Here, Lewis was addressing the objection that society has grown and progressed in morality over time, as evidenced by the fact we no longer burn witches; he points out this is not because of a shift in morality, but because we don’t believe in witches.

Oddly, this seemed particularly appropriate for our time given the prevalence of what the Weiss article above referred to as “witch hunts”, where popular culture/the social media mob tries, convicts and punishes modern day witches – those who don’t hold the “correct” views on gender, use the wrong pronouns, or question whether racial oppression is really as systematic and widespread as they believe – without inquiry or trial.

There’s also a parallel in that the critical race theory crowd seems to almost believe that systemic racism has supernatural powers – as (African American theologian) Virgil Walker notes, the social justice/CRT/BLM movement ultimately promotes its own kind of white supremacy, one which attributes vast powers of oppression to racism:

Can’t lose weight? You know why. It’s white systemic racism. So you can’t pass a math test at school? You know why. It’s white systemic racism. Are you underemployed or unemployed? You know why. It’s white systemic racism. Are you experiencing poor health outcomes during the COVID pandemic? You know why. It’s white systemic racism. Everything from green energy to good food, if it negatively impacts blacks or people of color, it’s due to white systemic racism.
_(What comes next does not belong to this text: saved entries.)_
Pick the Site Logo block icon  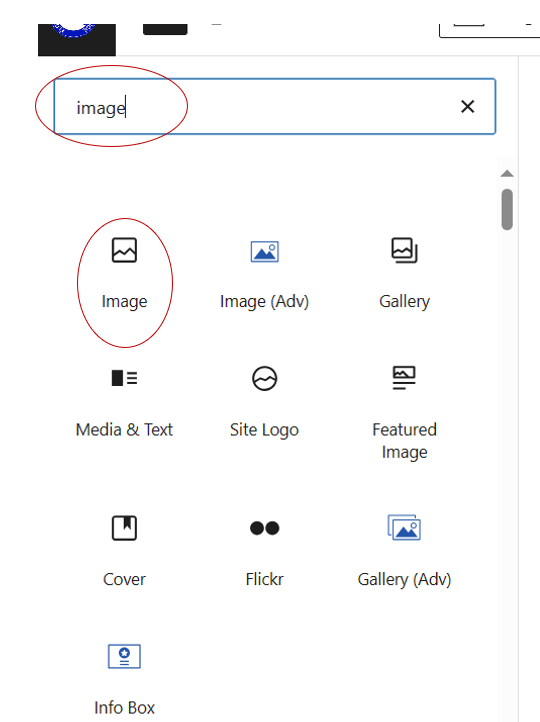coord(265,378)
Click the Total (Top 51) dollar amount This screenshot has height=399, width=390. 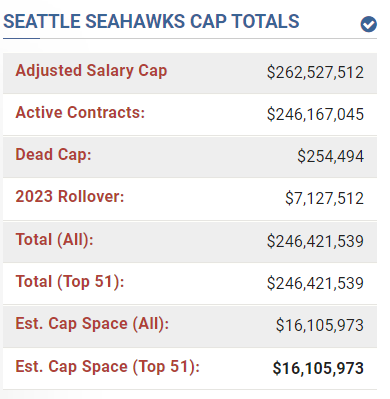tap(315, 283)
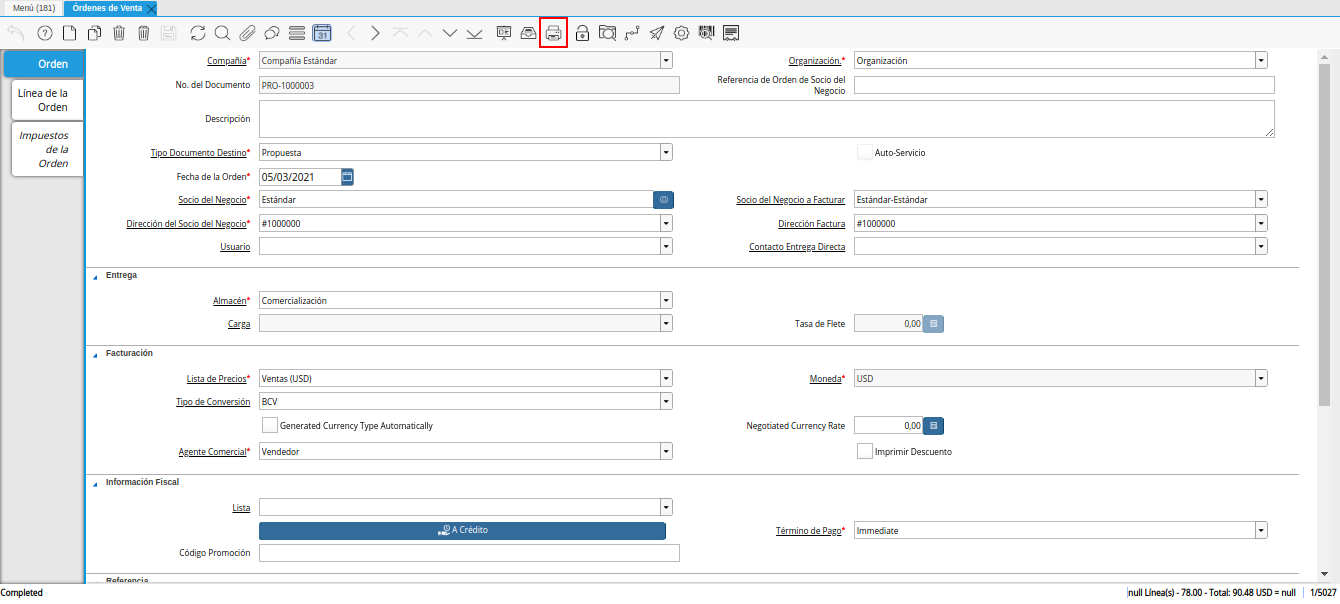Viewport: 1340px width, 604px height.
Task: Open the Impuestos de la Orden tab
Action: (43, 149)
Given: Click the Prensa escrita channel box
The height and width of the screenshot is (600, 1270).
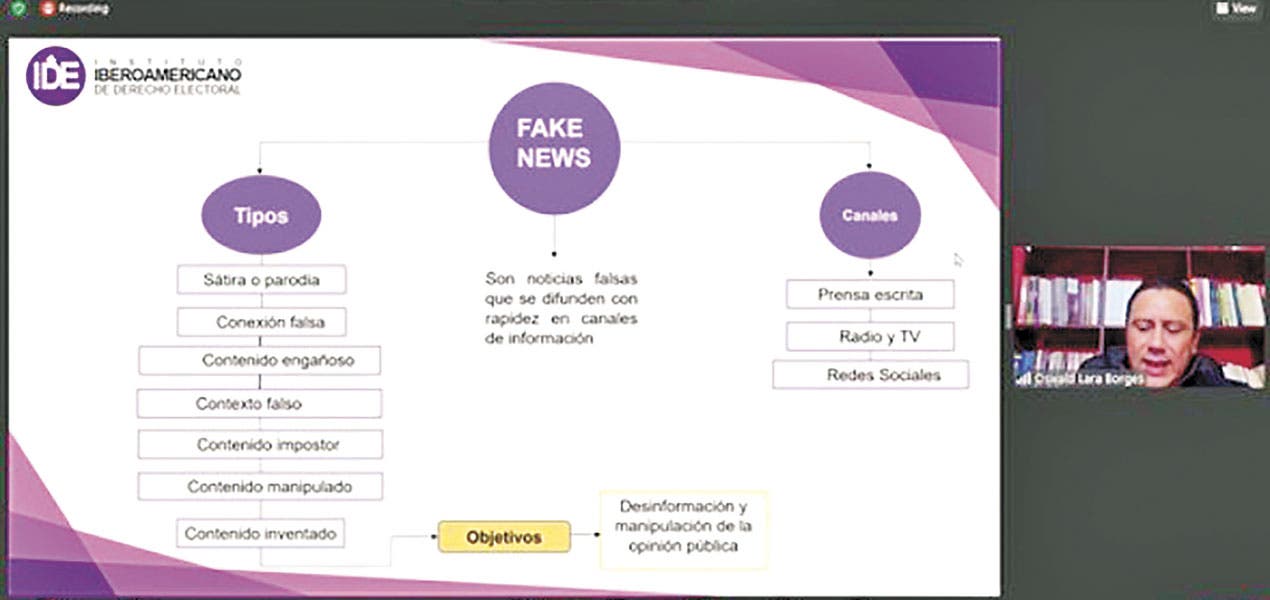Looking at the screenshot, I should coord(869,295).
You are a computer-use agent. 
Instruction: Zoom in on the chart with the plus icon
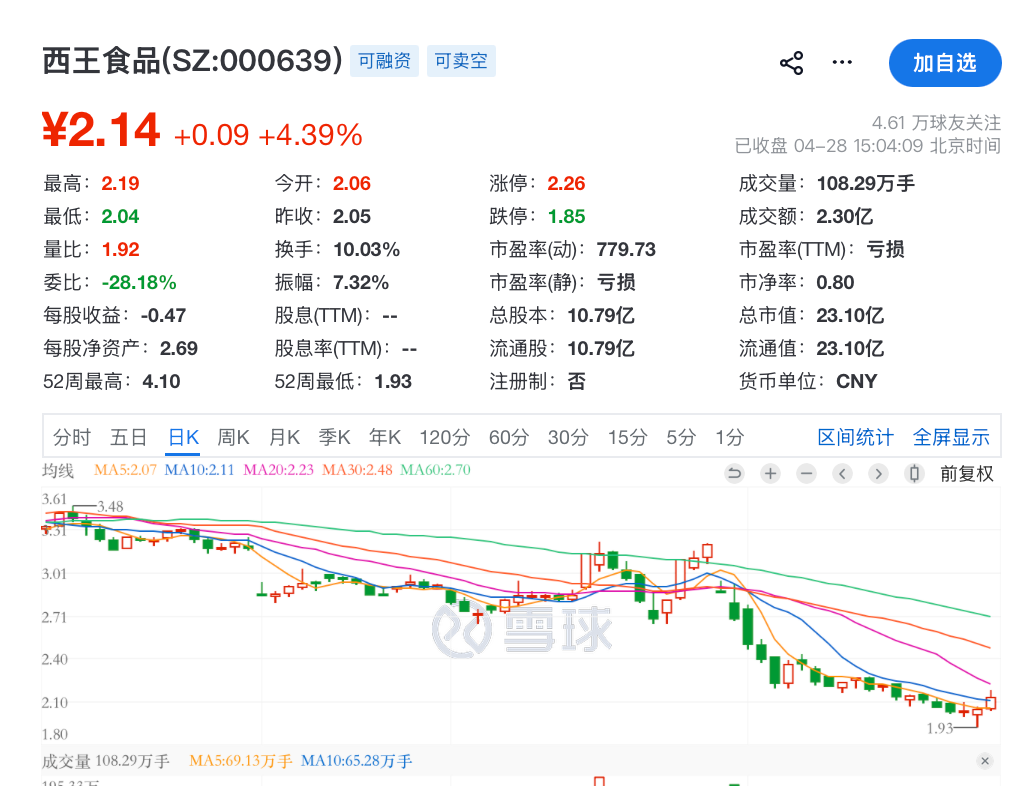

(His article links to examples where these have been blamed on racism.)

As noted, I just read Booker T. Washington’s “Up from Slavery”, written in 1901, and at that time, Washington firmly believed – and his own life amply demonstrated – that excellent work could overcome all manner of prejudice and would ultimately be clearly recognized. He attributed far less power to systemic racism than many of today’s reformers do, even though he started his own life as a slave.